# [Action item]
If an entry holds a picture, leave that picture out and reproduce everything else exactly.
^^^^
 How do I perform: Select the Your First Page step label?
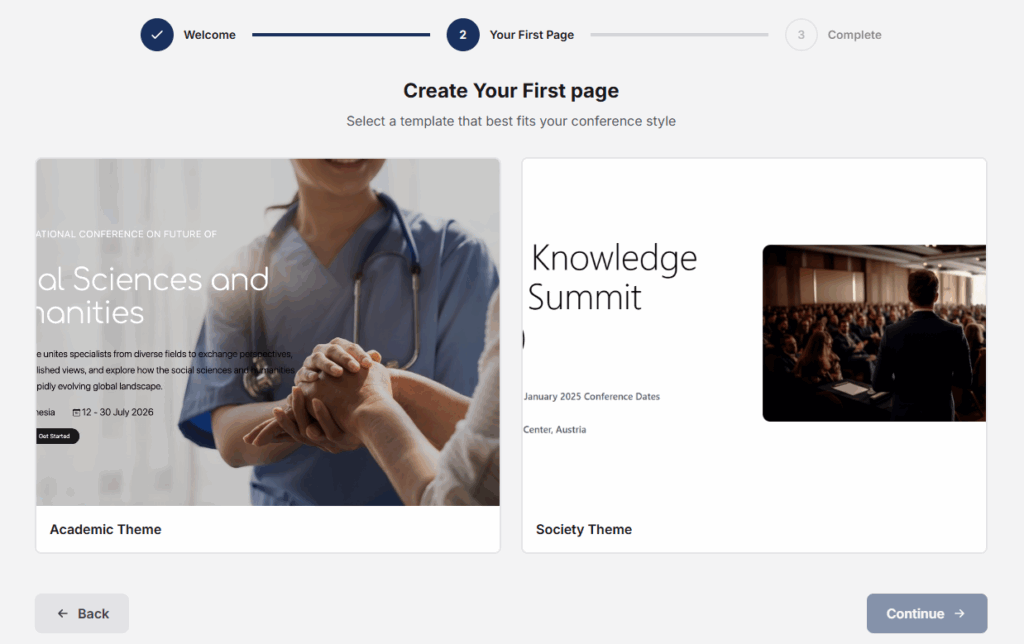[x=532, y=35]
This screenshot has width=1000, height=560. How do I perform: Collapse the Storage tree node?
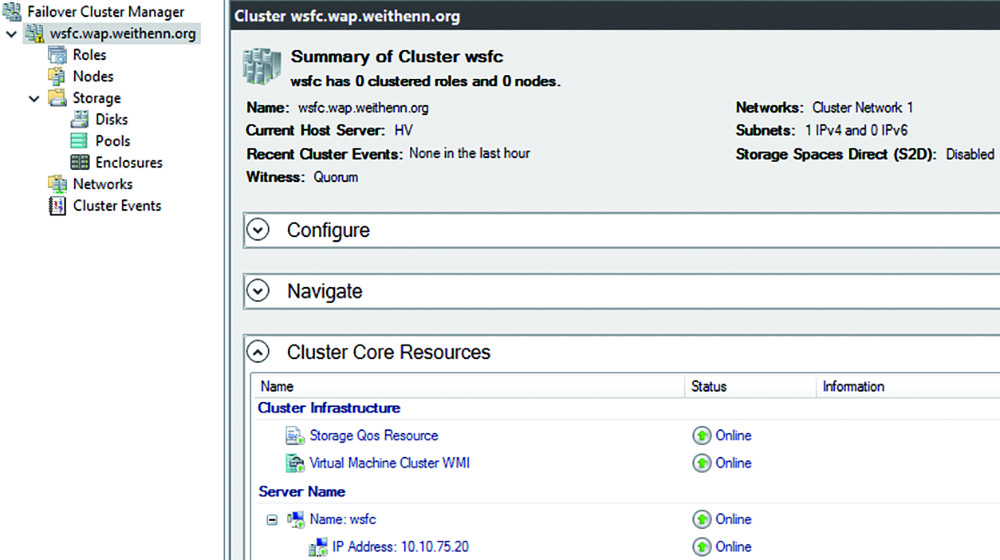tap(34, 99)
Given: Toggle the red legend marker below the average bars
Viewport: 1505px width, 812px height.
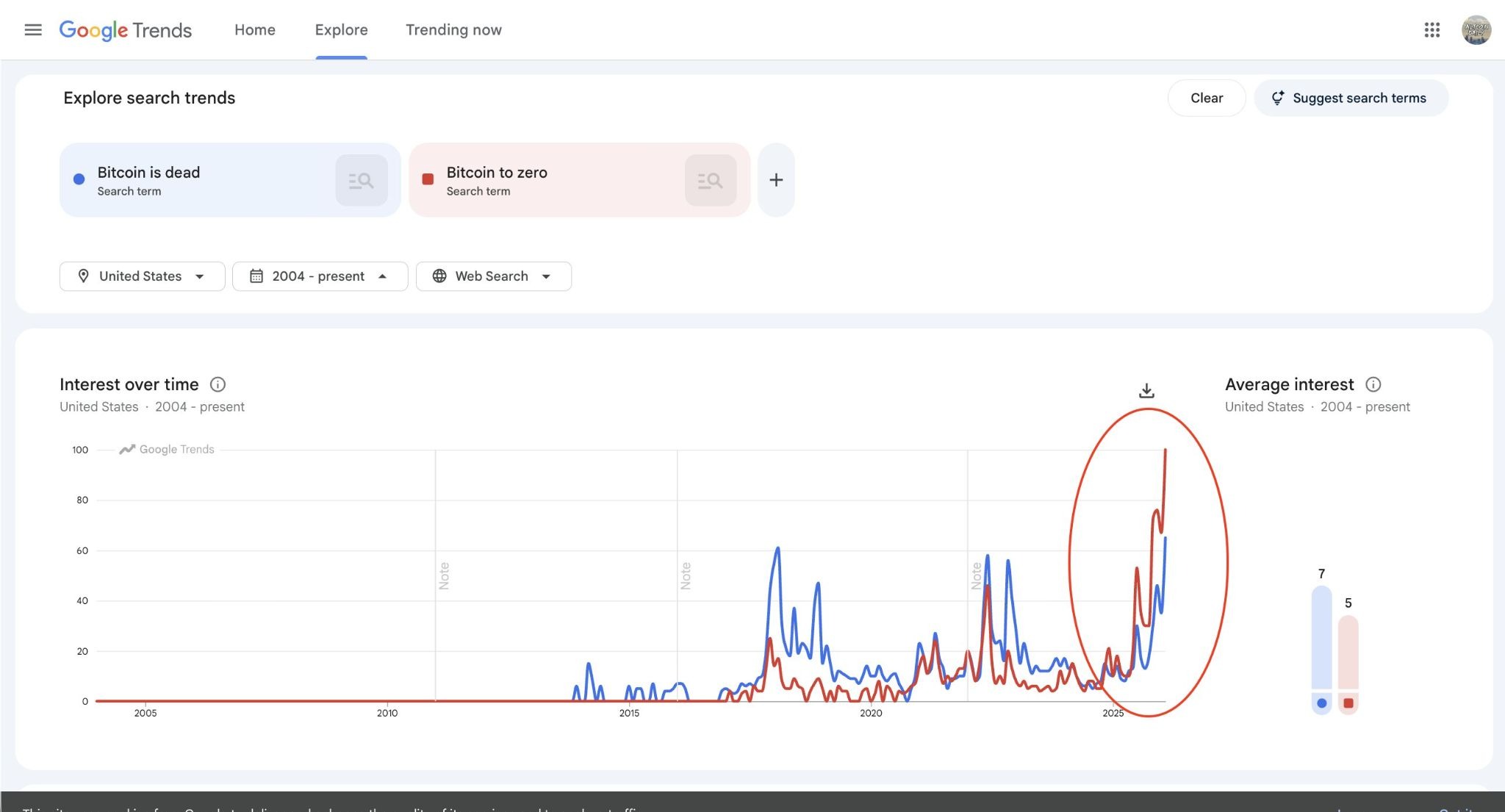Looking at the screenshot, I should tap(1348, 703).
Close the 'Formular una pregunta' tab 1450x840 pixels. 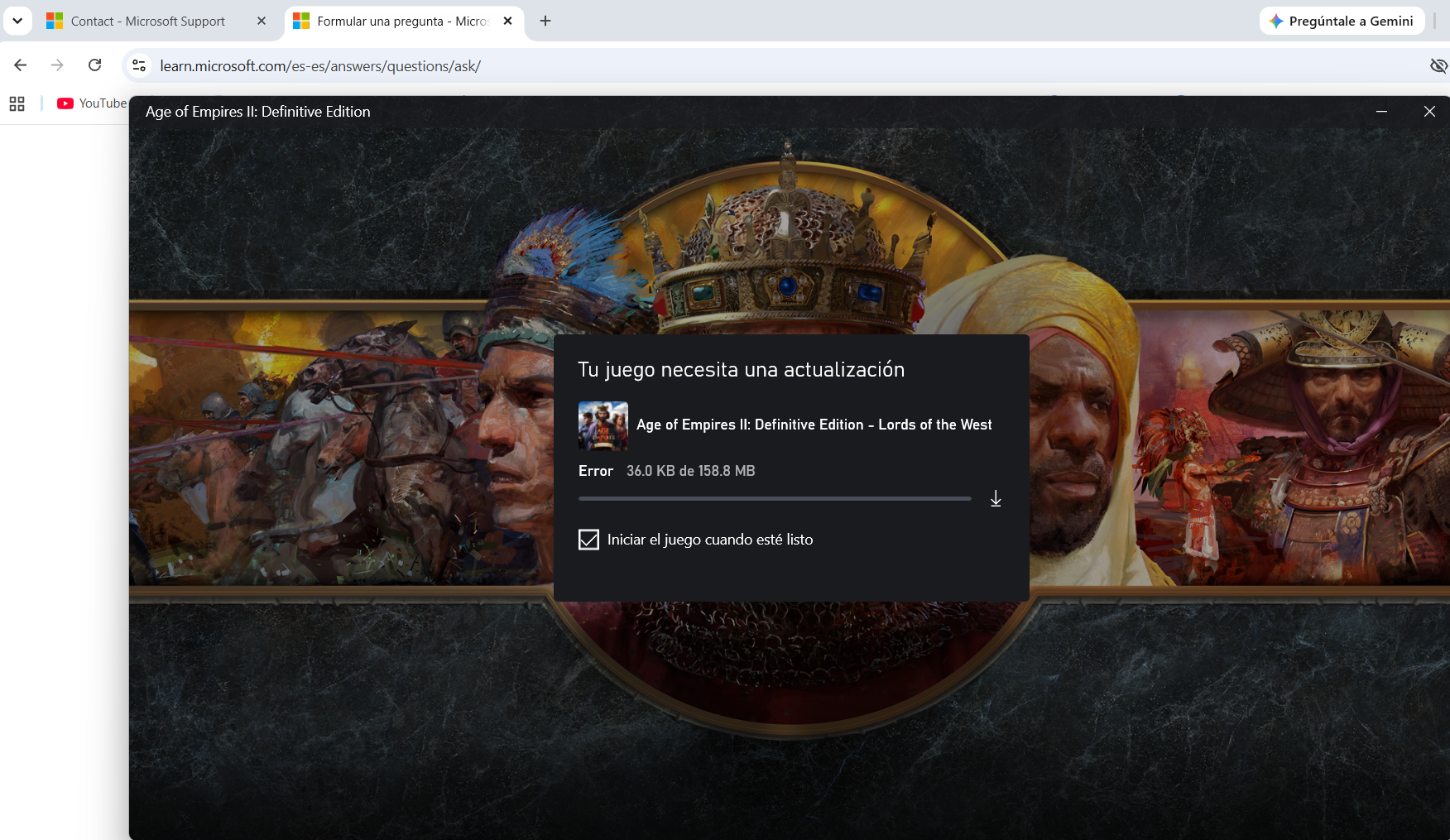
^^^^
# [Task answer]
 How do I perform: Select the Your First Page step label?
[x=532, y=35]
This screenshot has width=1000, height=560. How do I perform: Collapse the Storage tree node?
tap(34, 99)
Given: Toggle the red legend marker below the average bars
Viewport: 1505px width, 812px height.
Looking at the screenshot, I should tap(1348, 703).
Close the 'Formular una pregunta' tab 1450x840 pixels. 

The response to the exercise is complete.